Pérec, Georges
PÉREC, Georges
Nationality: French. Born: Paris, 7 March 1936. Education: Claude Bernard College, Paris, and Geoffroy-Saint-Hilaire College, D'Etampes, 1946-54. Military Service: 1958-59. Family: Married Paulette Pétras in 1960. Career: La Ligne Générale, 1959-63; Cause Commune, 1972-73. Member: OuLiPo (Ouvroir de Littérature Potentielle; Workshop of Potential Literature), Paris.
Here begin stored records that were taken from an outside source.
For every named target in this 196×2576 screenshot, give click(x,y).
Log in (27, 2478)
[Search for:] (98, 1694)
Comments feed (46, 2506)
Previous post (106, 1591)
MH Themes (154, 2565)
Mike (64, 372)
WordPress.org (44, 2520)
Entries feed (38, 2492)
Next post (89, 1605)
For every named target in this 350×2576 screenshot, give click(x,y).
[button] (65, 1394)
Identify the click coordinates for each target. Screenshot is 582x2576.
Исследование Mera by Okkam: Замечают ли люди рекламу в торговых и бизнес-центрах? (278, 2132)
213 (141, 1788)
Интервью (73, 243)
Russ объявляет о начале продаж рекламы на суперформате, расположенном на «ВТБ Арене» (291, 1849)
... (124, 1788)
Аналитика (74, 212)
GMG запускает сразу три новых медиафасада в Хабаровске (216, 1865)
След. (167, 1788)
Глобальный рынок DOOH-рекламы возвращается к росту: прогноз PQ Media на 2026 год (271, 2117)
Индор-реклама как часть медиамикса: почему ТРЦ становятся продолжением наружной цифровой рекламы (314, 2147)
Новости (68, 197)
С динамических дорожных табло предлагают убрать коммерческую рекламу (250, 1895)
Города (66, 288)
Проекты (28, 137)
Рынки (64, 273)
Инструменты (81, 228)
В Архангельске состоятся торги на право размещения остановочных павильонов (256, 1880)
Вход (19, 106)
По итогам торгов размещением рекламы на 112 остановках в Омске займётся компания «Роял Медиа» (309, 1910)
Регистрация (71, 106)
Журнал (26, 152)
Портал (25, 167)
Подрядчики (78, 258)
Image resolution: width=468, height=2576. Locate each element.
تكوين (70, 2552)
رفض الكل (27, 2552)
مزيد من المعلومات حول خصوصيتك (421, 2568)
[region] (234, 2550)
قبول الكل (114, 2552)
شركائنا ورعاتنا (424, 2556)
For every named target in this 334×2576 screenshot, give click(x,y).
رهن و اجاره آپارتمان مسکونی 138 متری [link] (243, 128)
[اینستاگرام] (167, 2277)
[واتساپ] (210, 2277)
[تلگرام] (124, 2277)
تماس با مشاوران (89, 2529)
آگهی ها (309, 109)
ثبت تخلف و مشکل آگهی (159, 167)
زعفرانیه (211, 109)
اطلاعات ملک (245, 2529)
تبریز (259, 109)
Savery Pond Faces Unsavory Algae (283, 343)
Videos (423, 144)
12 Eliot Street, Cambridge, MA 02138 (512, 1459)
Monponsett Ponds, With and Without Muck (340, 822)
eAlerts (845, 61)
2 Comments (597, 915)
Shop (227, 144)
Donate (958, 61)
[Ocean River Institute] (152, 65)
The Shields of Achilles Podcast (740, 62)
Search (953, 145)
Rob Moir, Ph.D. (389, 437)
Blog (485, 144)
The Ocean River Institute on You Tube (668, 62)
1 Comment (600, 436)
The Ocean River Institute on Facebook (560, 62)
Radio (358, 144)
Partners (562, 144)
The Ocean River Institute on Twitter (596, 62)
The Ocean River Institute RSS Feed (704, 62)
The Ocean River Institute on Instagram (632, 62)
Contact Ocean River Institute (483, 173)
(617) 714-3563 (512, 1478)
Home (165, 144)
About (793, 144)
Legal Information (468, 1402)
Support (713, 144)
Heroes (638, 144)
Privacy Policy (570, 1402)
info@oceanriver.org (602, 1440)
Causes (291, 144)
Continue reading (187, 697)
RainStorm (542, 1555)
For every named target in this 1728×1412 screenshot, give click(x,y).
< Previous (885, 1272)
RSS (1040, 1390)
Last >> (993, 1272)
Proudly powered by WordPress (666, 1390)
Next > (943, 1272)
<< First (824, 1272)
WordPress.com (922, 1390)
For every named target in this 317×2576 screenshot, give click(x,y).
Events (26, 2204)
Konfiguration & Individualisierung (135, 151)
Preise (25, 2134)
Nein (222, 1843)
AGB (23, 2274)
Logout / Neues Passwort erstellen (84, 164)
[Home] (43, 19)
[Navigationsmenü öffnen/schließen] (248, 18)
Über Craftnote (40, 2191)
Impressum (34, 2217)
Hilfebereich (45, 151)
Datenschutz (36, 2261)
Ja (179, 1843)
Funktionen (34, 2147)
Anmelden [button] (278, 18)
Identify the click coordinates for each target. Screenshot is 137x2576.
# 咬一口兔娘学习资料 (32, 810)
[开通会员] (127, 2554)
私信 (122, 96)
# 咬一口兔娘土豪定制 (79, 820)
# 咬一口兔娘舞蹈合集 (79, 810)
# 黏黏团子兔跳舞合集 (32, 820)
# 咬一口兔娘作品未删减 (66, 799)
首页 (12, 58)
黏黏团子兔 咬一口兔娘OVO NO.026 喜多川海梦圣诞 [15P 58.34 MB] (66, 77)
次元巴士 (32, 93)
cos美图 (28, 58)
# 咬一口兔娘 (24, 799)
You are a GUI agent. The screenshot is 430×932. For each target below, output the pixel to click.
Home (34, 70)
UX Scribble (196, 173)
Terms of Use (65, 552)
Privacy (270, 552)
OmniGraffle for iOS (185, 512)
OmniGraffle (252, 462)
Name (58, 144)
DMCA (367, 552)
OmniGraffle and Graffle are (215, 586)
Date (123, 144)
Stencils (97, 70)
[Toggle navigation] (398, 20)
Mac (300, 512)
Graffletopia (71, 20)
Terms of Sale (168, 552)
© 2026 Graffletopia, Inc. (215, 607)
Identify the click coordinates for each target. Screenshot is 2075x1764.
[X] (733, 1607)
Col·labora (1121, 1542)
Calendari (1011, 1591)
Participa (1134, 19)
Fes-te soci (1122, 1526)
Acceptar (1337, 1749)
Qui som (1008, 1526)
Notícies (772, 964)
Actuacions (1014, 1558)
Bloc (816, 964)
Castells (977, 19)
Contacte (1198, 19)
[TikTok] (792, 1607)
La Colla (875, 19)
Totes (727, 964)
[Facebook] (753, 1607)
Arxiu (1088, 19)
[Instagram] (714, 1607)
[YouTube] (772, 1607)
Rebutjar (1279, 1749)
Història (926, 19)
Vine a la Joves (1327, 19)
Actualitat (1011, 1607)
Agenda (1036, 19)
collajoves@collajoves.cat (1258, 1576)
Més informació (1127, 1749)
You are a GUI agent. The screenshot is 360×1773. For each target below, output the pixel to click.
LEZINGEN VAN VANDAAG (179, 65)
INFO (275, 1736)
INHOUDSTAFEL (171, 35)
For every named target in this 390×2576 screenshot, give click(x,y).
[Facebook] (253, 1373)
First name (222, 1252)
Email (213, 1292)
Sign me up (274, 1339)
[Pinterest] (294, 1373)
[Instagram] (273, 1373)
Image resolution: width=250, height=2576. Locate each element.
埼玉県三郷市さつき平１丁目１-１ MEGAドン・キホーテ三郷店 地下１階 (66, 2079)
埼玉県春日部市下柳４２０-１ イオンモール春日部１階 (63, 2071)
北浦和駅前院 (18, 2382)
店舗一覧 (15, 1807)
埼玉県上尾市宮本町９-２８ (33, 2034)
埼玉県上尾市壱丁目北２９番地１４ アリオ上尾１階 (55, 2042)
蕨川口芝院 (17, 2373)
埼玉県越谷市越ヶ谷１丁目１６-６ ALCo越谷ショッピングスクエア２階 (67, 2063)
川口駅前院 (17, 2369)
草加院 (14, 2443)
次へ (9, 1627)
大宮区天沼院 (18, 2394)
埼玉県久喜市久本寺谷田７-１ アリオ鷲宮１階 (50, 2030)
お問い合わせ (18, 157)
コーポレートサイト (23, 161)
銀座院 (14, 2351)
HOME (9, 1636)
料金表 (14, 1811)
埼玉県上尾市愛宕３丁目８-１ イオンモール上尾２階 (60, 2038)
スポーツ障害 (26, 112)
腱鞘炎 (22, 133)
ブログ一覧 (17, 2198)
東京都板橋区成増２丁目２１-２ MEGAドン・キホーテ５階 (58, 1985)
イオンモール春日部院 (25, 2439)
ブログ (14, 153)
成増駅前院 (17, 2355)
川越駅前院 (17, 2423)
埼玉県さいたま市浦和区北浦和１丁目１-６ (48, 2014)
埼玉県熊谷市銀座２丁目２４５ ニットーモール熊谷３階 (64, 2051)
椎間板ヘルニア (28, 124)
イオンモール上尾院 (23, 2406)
Awards: Renaudot prize, 1965; Médicis prize, 1980. Died: 3 March 1982.
Publication
Collections
Georges Perec: Les Choses, espéces d'espaces: Résumé analytique, commentaire critique, documents complémentaires, edited by Martine Schneider. 1991.
Three by Perec. 1996.
Species of Spaces and Other Pieces, edited by John Sturrock. 1997.
Novels
Les Choses; Une histoire des années soixante. 1965; as Les Choses; A Story of the Sixties, 1968; as Things; A Story of the Sixties, 1990.
Quel petit vélo á guidon chromé au fond de la cour? 1966.
Un Homme qui dort. 1967.
La Disparition. 1969; as A Void, 1994.
Les Revenentes. 1972.
W, ou, le souvenir d'enfance (autobiographical novel). 1975; as W, or the Memory of Childhood, 1988.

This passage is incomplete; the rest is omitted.